» **TASK**:
Compute how many lines in the data below hold the word "will", then report that number with nothing else.
:::
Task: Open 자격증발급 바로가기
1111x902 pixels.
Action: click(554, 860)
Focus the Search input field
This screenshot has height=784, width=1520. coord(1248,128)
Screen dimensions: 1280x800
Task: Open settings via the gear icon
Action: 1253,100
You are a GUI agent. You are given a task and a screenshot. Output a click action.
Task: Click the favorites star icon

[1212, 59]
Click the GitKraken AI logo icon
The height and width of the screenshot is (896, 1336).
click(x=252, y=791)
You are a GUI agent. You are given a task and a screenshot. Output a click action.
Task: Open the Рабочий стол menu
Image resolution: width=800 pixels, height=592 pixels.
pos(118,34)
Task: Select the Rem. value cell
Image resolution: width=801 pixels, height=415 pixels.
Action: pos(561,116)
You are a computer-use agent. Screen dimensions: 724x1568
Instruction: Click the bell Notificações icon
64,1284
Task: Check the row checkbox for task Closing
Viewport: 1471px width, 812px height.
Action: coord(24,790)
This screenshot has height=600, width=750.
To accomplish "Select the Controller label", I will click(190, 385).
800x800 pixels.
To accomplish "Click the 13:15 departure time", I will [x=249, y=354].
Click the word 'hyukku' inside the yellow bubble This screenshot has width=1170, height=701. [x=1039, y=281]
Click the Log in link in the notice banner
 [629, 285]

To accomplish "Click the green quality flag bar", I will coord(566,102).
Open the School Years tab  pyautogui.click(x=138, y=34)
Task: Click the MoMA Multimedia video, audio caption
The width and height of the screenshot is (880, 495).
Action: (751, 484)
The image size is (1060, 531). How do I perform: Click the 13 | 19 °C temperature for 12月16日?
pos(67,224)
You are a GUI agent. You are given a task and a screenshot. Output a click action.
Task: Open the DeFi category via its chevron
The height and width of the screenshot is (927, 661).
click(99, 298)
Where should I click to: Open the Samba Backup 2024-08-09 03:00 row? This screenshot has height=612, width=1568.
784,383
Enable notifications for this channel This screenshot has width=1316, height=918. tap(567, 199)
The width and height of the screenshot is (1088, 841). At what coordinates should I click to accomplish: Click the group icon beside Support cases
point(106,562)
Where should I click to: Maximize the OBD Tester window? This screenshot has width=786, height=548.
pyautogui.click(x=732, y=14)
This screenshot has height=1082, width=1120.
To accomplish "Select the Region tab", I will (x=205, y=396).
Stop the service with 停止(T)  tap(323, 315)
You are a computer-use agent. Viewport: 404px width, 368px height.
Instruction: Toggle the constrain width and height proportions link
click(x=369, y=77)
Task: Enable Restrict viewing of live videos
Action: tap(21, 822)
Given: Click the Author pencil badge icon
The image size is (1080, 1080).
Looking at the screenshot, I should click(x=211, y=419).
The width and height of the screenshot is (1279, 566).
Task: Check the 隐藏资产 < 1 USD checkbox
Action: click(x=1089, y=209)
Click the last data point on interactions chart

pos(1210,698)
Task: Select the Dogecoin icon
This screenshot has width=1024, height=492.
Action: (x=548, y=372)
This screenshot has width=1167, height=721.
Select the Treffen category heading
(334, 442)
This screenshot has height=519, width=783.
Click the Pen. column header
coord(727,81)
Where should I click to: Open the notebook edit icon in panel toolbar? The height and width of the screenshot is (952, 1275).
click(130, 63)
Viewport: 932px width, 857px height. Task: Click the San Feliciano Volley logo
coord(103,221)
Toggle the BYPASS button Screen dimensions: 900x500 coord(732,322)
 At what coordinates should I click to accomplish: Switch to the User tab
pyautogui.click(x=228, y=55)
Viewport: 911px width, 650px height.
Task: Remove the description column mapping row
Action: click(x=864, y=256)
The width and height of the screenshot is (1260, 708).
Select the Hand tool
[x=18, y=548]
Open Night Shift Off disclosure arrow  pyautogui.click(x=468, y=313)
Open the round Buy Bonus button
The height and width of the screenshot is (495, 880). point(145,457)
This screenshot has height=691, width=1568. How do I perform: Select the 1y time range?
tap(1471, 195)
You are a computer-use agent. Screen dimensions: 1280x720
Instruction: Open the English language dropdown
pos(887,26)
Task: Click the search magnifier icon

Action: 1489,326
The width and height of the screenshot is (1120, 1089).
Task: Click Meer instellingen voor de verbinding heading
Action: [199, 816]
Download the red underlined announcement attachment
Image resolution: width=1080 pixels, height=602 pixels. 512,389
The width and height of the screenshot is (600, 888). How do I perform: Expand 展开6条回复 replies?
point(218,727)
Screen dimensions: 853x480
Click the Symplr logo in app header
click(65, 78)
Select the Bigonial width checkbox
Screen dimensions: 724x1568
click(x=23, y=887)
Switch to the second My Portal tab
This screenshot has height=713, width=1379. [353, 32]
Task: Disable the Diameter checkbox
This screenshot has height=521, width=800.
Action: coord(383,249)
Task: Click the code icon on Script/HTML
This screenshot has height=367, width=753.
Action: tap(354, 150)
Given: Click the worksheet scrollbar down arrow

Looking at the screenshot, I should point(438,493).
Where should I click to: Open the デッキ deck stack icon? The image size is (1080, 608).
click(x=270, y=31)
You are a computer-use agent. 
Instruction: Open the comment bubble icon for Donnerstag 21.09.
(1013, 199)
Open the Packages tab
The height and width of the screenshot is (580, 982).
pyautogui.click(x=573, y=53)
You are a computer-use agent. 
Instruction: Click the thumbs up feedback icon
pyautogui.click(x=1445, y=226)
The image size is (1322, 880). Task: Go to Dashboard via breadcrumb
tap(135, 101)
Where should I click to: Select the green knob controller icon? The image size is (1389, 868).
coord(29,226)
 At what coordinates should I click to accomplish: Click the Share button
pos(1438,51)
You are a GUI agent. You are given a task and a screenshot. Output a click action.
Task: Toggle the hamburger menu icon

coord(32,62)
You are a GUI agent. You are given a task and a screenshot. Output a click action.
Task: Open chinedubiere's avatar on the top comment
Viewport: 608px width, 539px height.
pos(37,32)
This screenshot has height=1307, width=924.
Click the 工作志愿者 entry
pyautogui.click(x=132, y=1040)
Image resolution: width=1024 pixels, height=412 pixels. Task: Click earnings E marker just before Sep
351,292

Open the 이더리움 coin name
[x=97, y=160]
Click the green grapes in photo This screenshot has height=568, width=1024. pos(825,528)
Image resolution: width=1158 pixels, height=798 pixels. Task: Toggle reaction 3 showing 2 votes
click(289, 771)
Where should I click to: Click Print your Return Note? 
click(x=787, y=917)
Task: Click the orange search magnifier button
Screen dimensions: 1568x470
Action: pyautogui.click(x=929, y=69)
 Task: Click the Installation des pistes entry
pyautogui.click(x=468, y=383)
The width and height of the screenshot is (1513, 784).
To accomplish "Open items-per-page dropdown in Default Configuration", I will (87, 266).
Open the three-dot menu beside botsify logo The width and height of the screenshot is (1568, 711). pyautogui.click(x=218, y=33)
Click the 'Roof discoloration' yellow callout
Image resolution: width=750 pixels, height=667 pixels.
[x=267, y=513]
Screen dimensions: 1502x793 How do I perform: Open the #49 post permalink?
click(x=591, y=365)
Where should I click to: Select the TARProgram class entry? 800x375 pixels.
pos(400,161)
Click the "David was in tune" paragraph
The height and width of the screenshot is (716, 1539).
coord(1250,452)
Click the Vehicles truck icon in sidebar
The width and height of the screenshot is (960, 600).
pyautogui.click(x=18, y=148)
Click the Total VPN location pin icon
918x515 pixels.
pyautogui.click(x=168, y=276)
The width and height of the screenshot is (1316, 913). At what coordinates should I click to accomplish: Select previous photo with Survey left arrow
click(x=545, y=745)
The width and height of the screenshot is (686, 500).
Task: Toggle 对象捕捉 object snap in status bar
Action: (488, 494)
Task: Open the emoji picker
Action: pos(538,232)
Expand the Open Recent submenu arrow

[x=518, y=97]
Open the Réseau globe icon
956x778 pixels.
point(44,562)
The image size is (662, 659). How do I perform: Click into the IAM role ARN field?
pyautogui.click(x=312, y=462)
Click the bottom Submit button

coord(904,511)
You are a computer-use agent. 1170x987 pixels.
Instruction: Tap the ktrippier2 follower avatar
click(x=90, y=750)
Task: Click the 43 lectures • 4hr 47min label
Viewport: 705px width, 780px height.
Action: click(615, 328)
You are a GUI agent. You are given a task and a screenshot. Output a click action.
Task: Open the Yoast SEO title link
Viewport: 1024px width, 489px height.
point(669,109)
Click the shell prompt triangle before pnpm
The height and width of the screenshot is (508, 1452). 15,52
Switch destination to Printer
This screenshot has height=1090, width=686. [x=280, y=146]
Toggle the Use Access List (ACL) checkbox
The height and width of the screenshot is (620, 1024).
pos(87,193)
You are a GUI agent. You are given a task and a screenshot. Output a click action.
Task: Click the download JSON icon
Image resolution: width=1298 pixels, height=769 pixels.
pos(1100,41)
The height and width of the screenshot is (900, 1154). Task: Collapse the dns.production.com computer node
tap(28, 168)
:::
» **SOLUTION TO THE PROBLEM**:
5